Olhou para Biccicleuton dos pés à cabeça, reparou bem em seus 125 quilos mal distribuídos e murmurou: “Tá certo que nóis tamo mal das perna nus campionatu, mas mandar esse jogadô como isperança di gol é dimais”. Mesmo assim deu um abraço no goleador e mandou ele logo indo para o vestiário para usar o manto do glorioso AZULÃO e que a imprensa logo chegaria para cobrir o evento de apresentação do matador!

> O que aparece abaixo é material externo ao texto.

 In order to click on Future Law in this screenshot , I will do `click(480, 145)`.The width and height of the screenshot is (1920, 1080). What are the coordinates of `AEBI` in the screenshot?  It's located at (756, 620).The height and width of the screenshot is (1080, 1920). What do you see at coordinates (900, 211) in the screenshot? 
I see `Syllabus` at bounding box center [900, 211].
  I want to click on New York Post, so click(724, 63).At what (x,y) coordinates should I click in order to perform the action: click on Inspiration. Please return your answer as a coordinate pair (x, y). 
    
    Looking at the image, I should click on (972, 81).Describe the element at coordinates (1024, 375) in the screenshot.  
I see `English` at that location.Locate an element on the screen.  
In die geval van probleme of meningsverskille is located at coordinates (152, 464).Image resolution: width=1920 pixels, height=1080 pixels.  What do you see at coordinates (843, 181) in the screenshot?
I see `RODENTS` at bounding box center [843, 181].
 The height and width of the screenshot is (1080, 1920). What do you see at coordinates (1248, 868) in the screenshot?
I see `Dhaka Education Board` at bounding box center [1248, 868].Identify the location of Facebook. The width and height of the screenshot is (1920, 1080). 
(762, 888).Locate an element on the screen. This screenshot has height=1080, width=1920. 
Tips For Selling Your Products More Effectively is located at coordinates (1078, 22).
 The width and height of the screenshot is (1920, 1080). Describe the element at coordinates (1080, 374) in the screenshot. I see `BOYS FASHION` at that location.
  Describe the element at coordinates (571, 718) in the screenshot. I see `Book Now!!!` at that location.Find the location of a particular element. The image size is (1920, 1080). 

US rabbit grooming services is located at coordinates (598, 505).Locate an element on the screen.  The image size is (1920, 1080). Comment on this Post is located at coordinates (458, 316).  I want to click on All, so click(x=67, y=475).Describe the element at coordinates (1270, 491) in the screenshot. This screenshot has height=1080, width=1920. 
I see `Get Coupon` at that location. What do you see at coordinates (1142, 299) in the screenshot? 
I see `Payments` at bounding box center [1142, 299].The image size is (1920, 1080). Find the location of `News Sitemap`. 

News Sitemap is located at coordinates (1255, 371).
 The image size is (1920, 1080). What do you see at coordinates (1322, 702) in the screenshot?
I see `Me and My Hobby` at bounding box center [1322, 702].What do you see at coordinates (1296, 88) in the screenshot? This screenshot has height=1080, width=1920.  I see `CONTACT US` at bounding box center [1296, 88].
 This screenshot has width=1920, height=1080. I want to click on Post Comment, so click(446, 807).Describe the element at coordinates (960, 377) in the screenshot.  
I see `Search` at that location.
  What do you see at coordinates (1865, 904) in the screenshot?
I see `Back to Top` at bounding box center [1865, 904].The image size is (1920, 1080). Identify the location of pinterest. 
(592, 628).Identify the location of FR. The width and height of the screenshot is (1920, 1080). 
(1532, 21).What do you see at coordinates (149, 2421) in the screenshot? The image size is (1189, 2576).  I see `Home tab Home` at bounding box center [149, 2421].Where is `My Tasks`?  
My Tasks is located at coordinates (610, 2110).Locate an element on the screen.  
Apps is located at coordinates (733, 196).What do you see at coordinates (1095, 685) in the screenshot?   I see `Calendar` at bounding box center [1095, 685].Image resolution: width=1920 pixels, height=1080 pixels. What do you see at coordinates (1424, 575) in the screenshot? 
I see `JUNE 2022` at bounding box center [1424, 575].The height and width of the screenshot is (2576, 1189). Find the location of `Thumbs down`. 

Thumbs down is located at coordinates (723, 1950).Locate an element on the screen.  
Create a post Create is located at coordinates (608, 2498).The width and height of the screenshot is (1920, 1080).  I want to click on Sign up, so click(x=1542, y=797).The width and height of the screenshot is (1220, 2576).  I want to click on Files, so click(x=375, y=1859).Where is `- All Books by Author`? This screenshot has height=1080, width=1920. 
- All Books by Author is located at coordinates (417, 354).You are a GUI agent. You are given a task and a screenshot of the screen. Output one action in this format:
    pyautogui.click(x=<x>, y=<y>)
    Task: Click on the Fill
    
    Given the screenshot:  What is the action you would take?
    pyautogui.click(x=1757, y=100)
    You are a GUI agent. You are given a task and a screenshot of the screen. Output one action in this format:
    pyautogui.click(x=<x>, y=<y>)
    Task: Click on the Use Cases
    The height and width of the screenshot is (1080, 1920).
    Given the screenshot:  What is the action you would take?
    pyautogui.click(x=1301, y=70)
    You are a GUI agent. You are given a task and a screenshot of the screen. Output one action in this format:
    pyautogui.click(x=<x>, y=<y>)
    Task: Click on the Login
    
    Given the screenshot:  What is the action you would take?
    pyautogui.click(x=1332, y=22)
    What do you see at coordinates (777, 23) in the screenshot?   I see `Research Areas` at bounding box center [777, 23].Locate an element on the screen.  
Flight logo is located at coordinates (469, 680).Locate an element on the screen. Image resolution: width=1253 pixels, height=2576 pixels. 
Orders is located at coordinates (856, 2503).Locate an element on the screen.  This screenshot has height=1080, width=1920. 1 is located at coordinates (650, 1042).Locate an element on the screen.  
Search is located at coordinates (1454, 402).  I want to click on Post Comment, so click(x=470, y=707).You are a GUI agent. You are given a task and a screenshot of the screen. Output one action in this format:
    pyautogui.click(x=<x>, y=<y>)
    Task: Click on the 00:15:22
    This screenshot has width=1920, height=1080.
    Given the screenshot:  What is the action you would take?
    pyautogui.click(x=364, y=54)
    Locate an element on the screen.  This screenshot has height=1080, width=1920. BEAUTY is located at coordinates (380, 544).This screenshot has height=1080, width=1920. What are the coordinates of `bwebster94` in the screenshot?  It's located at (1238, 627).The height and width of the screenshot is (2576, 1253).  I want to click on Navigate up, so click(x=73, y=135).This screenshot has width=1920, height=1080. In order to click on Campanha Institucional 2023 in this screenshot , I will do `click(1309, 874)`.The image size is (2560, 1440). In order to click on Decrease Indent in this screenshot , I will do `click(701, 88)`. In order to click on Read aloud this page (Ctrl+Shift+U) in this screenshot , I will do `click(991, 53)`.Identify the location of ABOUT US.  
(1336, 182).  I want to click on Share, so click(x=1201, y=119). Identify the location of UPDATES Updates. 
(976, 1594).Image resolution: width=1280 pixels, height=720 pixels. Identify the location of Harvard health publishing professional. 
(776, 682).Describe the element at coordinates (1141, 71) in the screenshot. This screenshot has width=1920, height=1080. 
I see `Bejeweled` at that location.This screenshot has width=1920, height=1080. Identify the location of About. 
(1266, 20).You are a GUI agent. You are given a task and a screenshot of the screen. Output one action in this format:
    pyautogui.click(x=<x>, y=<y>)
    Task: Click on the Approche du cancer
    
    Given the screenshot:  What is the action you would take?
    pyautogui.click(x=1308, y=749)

Biccicleuton sem nada falar, emocionado com a aprovação no vestibular e por estar ali no Mutange, obedeceu sem nada dizer. Deixou seus documentos com o “Seo” Carabina e ainda emocionado foi trocar de roupa. Pensou que era tão importante ser universitário que até a imprensa da capital estaria ali.


Presidente do CSA chegou em seu carrão importado e indagou se o grande matador havia chegado ao “seo” Genivaldo o que este assentiu com a cabeça. Imprensa convocada, sala de apresentação preparada, eis que pedem a presença do goleador Túlio Maravilha e entra sem nenhuma cerimônia Biccicleuton da Silva, o mais novo universitário de Direito que naquele dia, naquela hora deveria estar no campus do Centro de Ciências Sociais Aplicadas (C.C.S.A) para o orgulho de sua cidade e do padre Armindo que emocionado viu pela TV o artilheiro das vidraças da paróquia vestir a camisa do seu glorioso Azulão. Nem Deus era capaz de operar tamanho milagre!